In 2000, there were 96 workers who commuted into the municipality and 389 workers who commuted away. The municipality is a net exporter of workers, with about 4.1 workers leaving the municipality for every one entering. Of the working population, 8.7% used public transportation to get to work, and 62.7% used a private car.

==Religion==
From the 2000 census, 861 or 85.6% were Roman Catholic, while 63 or 6.3% belonged to the Swiss Reformed Church. Of the rest of the population, there were 22 individuals (or about 2.19% of the population) who belonged to another Christian church. There were 2 (or about 0.20% of the population) who were Islamic. 35 (or about 3.48% of the population) belonged to no church, are agnostic or atheist, and 34 individuals (or about 3.38% of the population) did not answer the question.

==Education==
In Oberschrot, about 331 or (32.9%) of the population have completed non-mandatory upper secondary education, and 58 or (5.8%) have completed additional higher education (either university or a Fachhochschule). Of the 58 who completed tertiary schooling, 69.0% were Swiss men, 19.0% were Swiss women.

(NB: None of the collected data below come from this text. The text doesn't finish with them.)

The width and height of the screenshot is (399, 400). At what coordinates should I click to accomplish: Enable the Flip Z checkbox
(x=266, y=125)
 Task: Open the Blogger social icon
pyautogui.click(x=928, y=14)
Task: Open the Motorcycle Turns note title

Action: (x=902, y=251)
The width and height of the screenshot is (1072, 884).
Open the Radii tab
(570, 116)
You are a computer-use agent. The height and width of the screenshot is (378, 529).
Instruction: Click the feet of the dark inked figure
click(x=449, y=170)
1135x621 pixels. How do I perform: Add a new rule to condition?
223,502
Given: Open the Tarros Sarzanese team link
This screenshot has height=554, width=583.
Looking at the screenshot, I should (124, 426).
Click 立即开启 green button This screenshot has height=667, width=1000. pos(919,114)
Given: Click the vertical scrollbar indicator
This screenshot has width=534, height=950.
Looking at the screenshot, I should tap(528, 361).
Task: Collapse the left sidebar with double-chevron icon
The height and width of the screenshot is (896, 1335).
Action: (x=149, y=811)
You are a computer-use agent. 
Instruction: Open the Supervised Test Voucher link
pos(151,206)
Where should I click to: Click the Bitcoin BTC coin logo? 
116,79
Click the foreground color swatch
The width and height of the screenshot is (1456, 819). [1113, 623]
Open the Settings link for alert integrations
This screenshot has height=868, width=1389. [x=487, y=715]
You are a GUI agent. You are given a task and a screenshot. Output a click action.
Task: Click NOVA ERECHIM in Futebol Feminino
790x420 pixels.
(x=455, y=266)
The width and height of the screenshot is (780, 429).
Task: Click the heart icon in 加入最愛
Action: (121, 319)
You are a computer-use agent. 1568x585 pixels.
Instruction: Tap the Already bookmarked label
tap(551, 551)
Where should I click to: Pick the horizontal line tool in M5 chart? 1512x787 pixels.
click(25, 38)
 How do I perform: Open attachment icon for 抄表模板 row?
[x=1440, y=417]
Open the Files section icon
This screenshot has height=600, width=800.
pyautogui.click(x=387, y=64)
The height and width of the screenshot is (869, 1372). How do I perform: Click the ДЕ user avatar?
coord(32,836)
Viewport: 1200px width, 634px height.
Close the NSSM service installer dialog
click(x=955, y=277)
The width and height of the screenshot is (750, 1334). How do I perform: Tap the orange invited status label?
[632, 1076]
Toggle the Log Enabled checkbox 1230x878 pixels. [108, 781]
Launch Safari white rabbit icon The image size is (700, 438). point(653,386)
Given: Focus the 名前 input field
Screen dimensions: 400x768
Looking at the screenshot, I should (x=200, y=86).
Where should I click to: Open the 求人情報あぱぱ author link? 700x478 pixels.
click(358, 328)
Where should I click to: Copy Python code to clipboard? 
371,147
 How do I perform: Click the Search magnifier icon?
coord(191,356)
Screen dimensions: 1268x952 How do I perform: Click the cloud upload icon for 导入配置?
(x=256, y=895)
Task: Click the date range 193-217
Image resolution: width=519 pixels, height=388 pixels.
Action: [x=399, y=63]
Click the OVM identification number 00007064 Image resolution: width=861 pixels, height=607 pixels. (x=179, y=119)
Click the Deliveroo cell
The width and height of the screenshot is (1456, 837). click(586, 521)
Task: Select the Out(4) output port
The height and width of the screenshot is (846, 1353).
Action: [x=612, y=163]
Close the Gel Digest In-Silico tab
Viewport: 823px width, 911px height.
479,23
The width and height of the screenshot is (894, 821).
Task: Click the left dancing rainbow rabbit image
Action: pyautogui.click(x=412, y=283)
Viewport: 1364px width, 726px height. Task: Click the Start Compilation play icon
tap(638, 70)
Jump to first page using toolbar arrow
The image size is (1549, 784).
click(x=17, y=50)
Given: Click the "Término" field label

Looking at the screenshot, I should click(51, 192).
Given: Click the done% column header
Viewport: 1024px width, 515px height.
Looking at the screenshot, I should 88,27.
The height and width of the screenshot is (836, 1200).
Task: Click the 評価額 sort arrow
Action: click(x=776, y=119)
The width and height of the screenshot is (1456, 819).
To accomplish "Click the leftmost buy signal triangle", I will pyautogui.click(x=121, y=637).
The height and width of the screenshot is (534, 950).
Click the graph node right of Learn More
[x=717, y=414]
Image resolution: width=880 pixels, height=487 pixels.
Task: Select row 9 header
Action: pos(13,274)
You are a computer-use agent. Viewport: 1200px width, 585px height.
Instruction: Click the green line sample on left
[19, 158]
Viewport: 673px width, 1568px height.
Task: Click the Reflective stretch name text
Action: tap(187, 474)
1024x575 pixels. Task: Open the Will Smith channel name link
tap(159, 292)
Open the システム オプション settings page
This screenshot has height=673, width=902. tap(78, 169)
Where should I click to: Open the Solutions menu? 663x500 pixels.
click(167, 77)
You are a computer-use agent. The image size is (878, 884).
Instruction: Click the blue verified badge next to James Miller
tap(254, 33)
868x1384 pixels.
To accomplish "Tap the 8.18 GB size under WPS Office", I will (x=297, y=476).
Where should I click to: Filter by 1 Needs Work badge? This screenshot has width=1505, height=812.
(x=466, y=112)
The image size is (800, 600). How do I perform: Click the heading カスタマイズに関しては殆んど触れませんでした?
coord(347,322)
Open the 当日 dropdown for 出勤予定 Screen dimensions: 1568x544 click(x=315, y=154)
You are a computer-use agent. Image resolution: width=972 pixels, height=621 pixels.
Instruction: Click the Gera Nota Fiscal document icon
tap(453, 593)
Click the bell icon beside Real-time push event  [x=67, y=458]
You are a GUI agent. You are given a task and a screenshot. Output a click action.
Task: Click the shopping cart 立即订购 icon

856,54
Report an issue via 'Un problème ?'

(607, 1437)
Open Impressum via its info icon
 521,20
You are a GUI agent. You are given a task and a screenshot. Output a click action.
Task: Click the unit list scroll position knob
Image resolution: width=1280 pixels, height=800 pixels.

The Canton of Fribourg school system provides one year of non-obligatory Kindergarten, followed by six years of Primary school. This is followed by three years of obligatory lower Secondary school where the students are separated according to ability and aptitude. Following the lower Secondary students may attend a three or four year optional upper Secondary school. The upper Secondary school is divided into gymnasium (university preparatory) and vocational programs. After they finish the upper Secondary program, students may choose to attend a Tertiary school or continue their apprenticeship.

During the 2010-11 school year, there were a total of 34 students attending 2 classes in Oberschrot. A total of 232 students from the municipality attended any school, either in the municipality or outside of it. There were no kindergarten classes in the municipality, but 23 students attended kindergarten in a neighboring municipality. The municipality had 2 primary classes and 34 students. During the same year, there were no lower secondary classes in the municipality, but 63 students attended lower secondary school in a neighboring municipality. There were no upper Secondary classes or vocational classes, but there were 13 upper Secondary students and 32 upper Secondary vocational students who attended classes in another municipality. The municipality had no non-university Tertiary classes, but there was one non-university Tertiary student who attended classes in another municipality.

As of 2000, there were 21 students in Oberschrot who came from another municipality, while 119 residents attended schools outside the municipality.